EXERCISE REQUIREMENTS –
Search the records for the string "will" and copy every line where it turns up.

INFORMATION SUPPLIED –

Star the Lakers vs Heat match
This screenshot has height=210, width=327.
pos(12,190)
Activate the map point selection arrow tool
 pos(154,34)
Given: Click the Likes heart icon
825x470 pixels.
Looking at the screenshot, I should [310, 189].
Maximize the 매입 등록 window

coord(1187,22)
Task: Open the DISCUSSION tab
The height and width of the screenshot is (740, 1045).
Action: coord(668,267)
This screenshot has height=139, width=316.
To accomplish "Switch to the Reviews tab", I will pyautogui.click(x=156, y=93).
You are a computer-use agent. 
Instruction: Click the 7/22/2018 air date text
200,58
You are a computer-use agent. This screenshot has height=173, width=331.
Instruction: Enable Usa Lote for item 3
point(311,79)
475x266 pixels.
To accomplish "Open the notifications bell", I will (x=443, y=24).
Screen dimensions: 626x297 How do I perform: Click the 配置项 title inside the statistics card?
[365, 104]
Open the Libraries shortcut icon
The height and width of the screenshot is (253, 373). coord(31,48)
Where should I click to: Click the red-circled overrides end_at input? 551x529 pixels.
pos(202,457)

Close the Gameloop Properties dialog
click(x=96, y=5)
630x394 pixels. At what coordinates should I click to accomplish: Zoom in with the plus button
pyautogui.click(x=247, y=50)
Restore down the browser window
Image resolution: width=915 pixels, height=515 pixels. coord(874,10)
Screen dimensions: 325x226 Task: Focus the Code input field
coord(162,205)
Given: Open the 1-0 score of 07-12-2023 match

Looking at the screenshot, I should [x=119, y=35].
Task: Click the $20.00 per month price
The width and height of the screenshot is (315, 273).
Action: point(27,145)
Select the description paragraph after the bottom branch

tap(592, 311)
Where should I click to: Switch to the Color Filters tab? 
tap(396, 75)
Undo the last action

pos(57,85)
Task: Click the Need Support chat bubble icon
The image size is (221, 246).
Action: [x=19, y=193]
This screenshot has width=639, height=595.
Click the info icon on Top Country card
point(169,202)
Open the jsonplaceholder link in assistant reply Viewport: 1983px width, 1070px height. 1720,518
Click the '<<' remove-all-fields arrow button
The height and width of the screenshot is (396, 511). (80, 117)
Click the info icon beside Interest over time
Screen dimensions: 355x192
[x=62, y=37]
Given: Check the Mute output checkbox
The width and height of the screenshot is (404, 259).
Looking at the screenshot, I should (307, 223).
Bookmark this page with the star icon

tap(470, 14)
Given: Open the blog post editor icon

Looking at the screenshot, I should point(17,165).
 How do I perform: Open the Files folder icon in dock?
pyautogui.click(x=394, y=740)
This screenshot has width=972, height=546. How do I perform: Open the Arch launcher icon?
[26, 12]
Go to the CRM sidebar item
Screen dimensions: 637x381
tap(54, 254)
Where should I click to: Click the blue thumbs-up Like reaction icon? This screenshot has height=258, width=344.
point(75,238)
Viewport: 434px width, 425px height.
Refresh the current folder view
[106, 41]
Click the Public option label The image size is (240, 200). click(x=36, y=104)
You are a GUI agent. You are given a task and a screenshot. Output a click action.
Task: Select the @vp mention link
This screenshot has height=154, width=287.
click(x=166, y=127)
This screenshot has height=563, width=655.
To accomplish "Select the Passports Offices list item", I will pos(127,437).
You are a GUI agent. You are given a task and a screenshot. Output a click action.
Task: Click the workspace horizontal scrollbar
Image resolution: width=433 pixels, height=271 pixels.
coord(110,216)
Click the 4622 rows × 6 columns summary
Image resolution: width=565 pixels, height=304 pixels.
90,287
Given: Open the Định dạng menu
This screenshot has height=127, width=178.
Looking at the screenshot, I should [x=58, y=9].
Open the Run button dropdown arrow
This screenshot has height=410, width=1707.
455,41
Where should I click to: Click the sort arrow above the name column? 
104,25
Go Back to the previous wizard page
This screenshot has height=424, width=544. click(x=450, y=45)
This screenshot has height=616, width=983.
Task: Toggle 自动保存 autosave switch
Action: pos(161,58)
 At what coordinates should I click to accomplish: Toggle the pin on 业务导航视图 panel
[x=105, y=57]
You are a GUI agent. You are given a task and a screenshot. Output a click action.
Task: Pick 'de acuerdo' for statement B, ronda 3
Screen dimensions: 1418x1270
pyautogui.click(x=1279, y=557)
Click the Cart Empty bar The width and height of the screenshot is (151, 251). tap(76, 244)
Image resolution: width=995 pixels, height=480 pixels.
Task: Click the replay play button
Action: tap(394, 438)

WRITTEN RESPONSE –
To accomplish "Switch to the Reviews tab", I will pyautogui.click(x=156, y=93).
To accomplish "Open the notifications bell", I will (x=443, y=24).
To accomplish "Select the Passports Offices list item", I will pos(127,437).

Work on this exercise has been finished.